Your reply should contain the whole listing below, repeated exactly, and no images.

★ ★ ★ ★

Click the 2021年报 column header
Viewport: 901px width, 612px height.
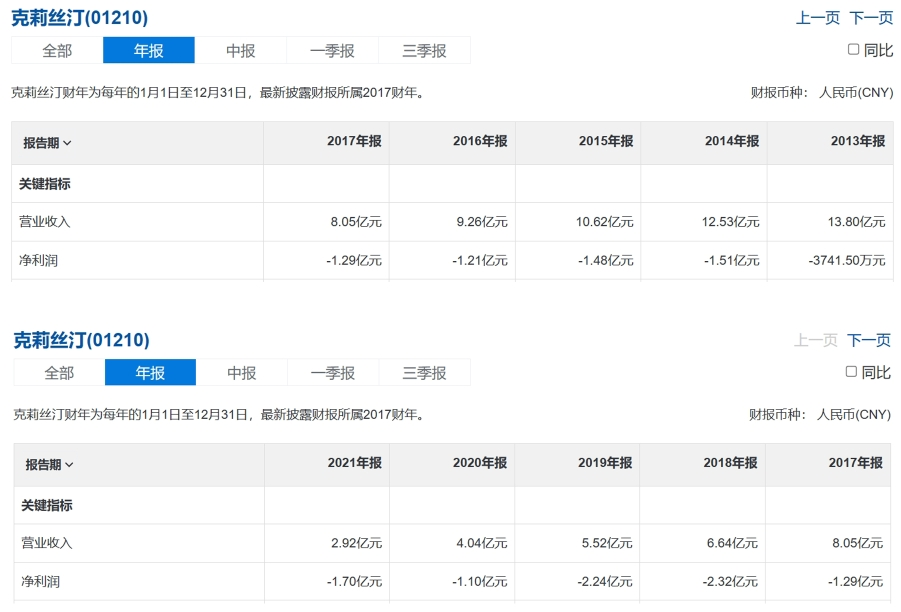(x=354, y=463)
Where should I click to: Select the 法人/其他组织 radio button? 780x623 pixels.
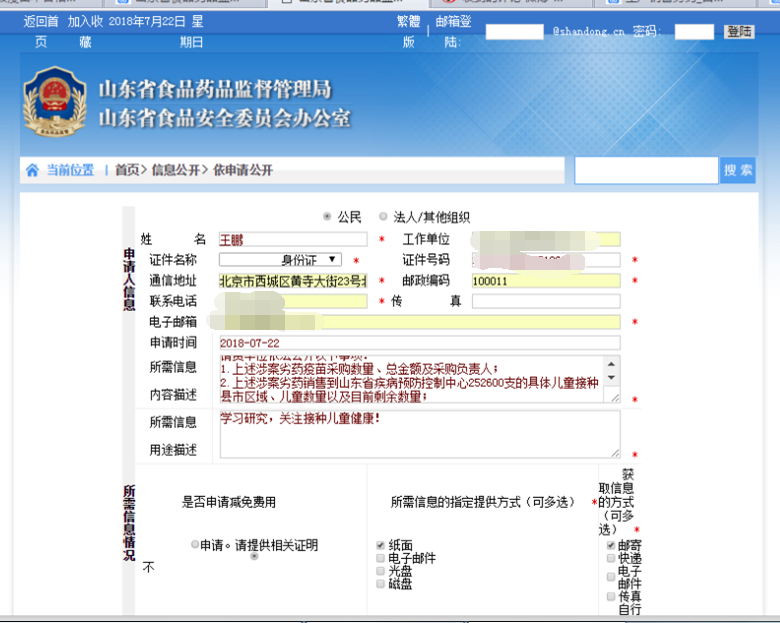point(383,216)
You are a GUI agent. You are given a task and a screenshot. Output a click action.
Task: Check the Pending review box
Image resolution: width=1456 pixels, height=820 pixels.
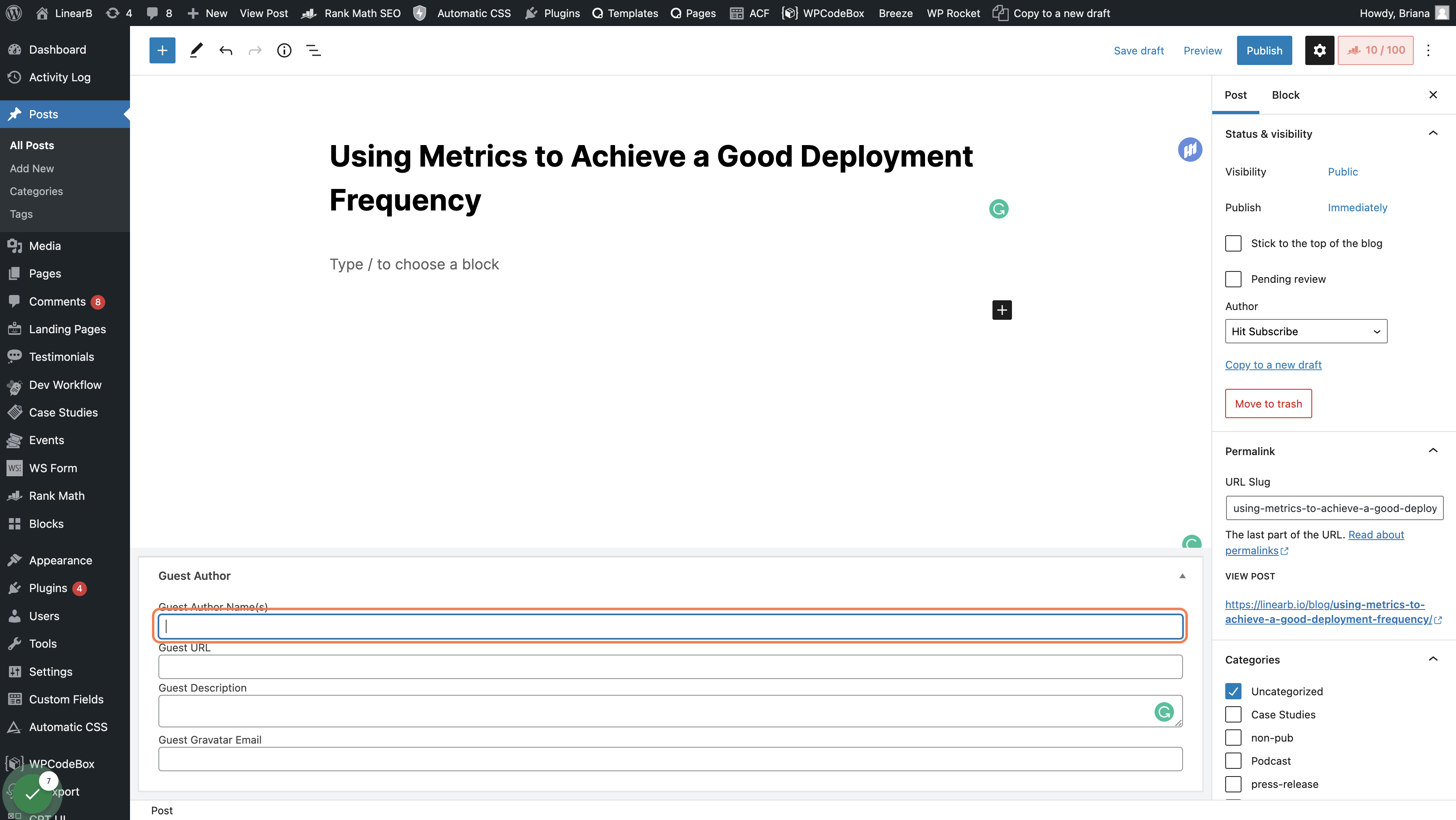(1233, 279)
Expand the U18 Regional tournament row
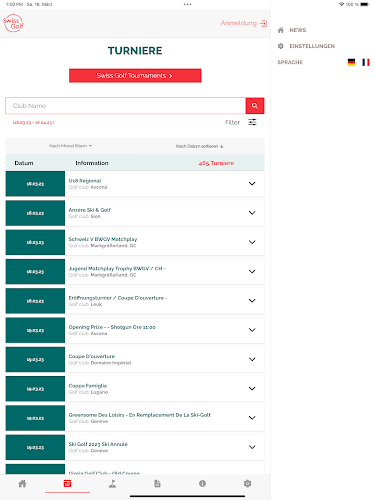The image size is (375, 500). click(135, 184)
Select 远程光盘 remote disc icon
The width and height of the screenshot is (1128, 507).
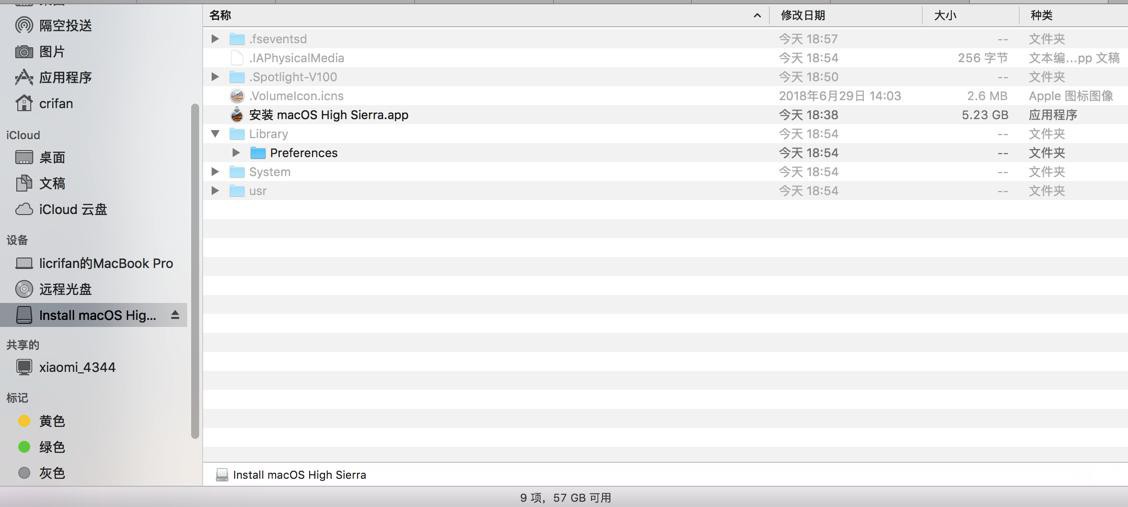pos(24,289)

★ ★ ★ ★

◆ **Written response**:
Click the 2021年报 column header
Viewport: 901px width, 612px height.
(x=354, y=463)
Where should I click to: Select the 法人/其他组织 radio button? 780x623 pixels.
point(383,216)
You are a GUI agent. You are given a task and a screenshot. Output a click action.
Task: Check the Pending review box
Image resolution: width=1456 pixels, height=820 pixels.
(1233, 279)
Expand the U18 Regional tournament row
The image size is (375, 500). click(135, 184)
Select 远程光盘 remote disc icon
The width and height of the screenshot is (1128, 507).
pos(24,289)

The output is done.